System API permissions
You can also set some flags affecting system API.
History API
By setting history flag under system section to true you can allow a user to access the history API.
const editorRole = {
// ...
system: {
history: true,
}
}
Allowing history API access will allow user to access all the data in history API, ignoring entity rules.
Migrations
Allow a role to run migrations. Project admin (and superadmin) can always run migrations. Also, there is a default deployer role with this and only permission.
const editorRole = {
// ...
system: {
migrations: true,
}
}
Assume identity
See assume identity
Assume membership
S3 ACL
See S3 chapter
Low level ACL definition
Instead of decorators, you can build ACL definition by yourself. Check type definition for exact structure of ACL schema.
Entity variable
Entity variables are stored in Tenant API within a membership. Usually some kind of dimension by which you split your data - e.g. a site or a language, or even a category.
const variables = {
language_id: {
type: Acl.VariableType.entity,
entityName: "Language",
},
};
Predefined variables
Currently, there are two predefined variables - identityID with an ID of identity associated with current request and personID with ID of person. personID will be empty if the request is executed with token which is not associated with a person.
const variables = {
identity_id: {
type: Acl.VariableType.predefined,
value: 'identityID',
}
}
Predicates
Before you set a rule to a field, you have to define a predicate on an entity - or you can use the most simple predicate true, which always allows given operation.

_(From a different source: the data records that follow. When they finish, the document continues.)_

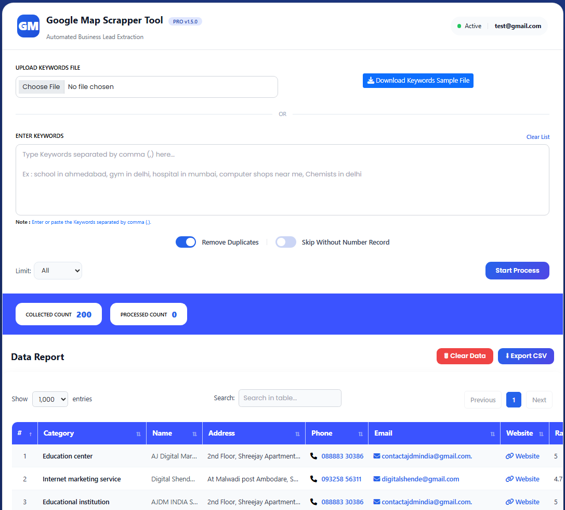
Task: Click the Website column sort icon
Action: [541, 434]
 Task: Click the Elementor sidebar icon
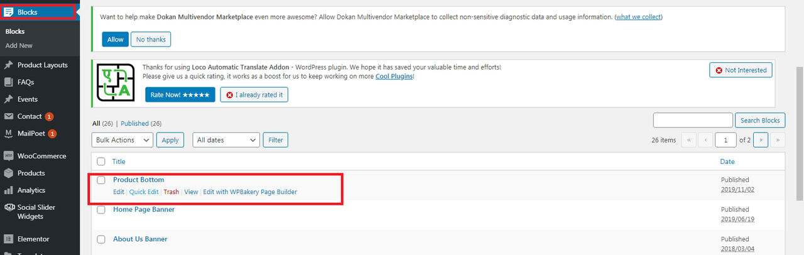(9, 239)
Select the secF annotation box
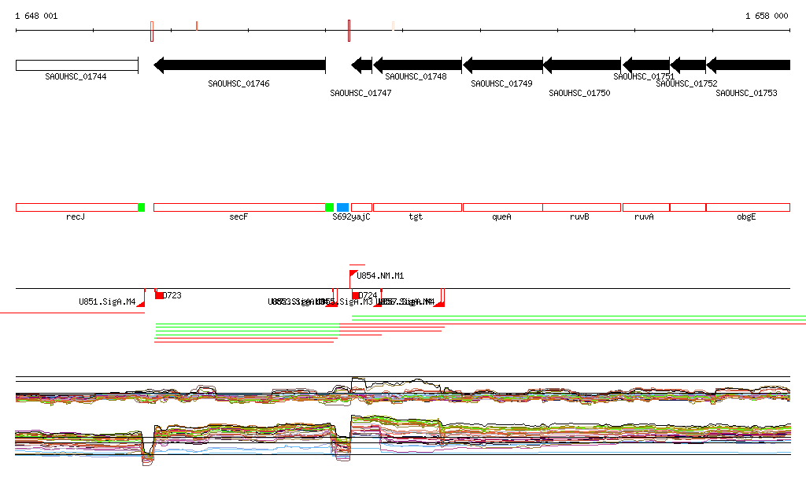This screenshot has width=806, height=481. [238, 207]
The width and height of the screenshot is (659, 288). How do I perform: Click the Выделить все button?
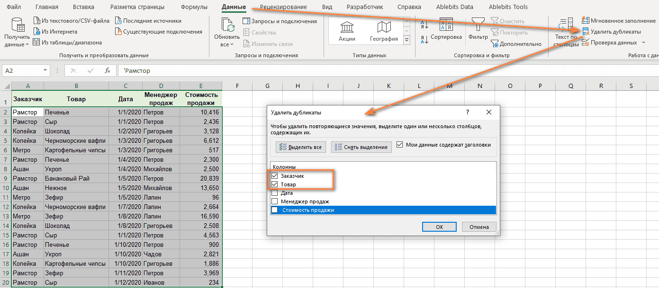300,147
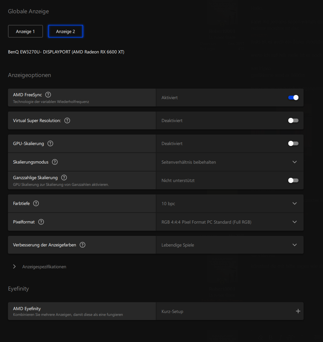Switch to Anzeige 1 tab

point(25,31)
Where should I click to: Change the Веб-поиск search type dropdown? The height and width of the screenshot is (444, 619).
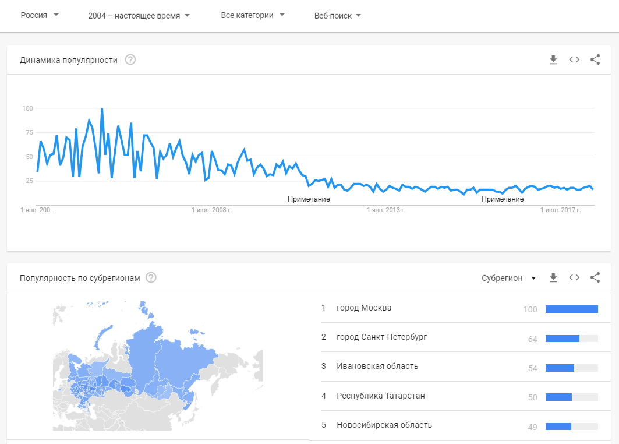(338, 16)

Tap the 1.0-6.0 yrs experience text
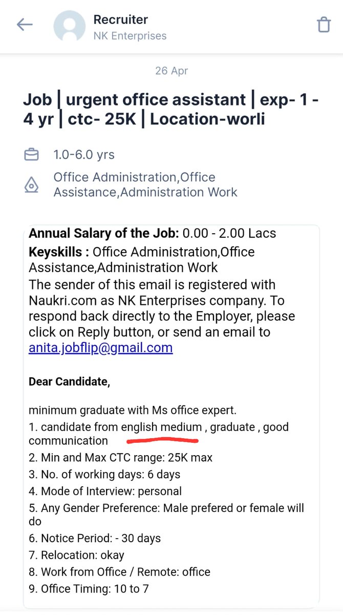click(x=84, y=154)
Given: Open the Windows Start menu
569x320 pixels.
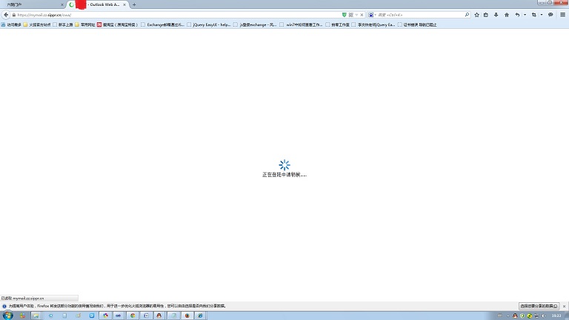Looking at the screenshot, I should (x=7, y=315).
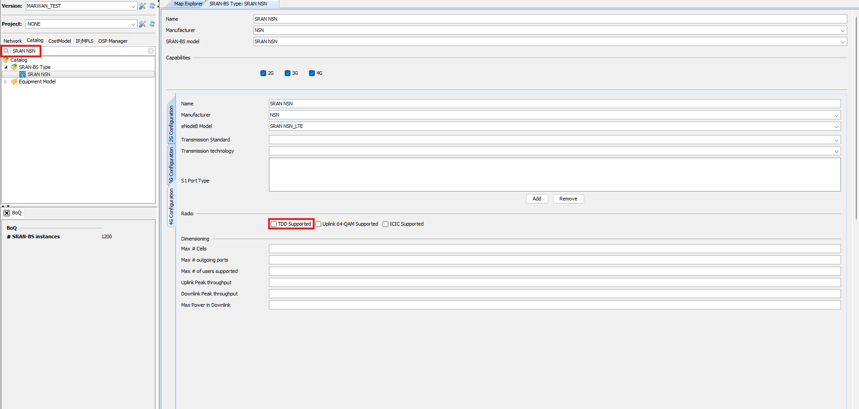Screen dimensions: 859x409
Task: Click the Version refresh arrows icon
Action: [152, 6]
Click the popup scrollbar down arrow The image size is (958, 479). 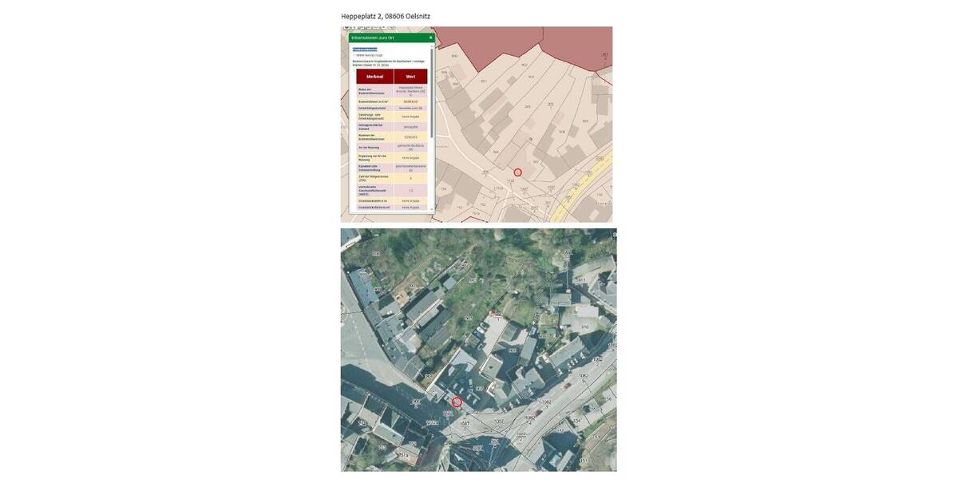point(432,209)
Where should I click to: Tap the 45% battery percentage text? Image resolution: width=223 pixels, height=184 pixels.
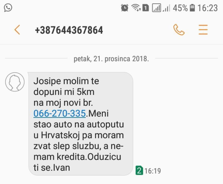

Predicates definition is similar to a syntax you use for filtering a data. Lets say you have entities Language and Post. And of course a relationship between them. And you only want to allow editors to edit a post in their language. A predicate definition, which references the variable language_id, may look like this:
const postEntityPredicates = {
languagePredicate: {
language: {
id: "language_id",
},
},
};
Rules
Now you have the predicate defined, so you can set rules on each field of the entity.
const postEntityOperations = {
read: {
title: true,
},
update: {
title: "languagePredicate",
},
create: {
title: "languagePredicate",
},
delete: false,
};
This definition says that user can read a title of any post, can create or edit a post in his language and cannot delete any post.
You don't have to define a rule for id field, because it is automatically computed from other fields.
Roles
Role contains set of rules for individual entities and their fields. Putting it all together, a role definition may look like this:
const editorRole = {
variables: variables,
entities: {
Post: {
predicates: postEntityPredicates,
operations: postEntityOperations,
},
},
};
Merging with a model definition
You must manually merge low-level ACL definition in schema entrypoint - api/index.ts.
Example: merging low-level ACL definition
import { createSchema } from '@contember/schema-definition'
import * as model from './model'
import acl from './acl'
export default { ...createSchema(model), acl }
Note, that this will override any ACL definition produced by decorators API. To combine these approaches, you must merge it deeply.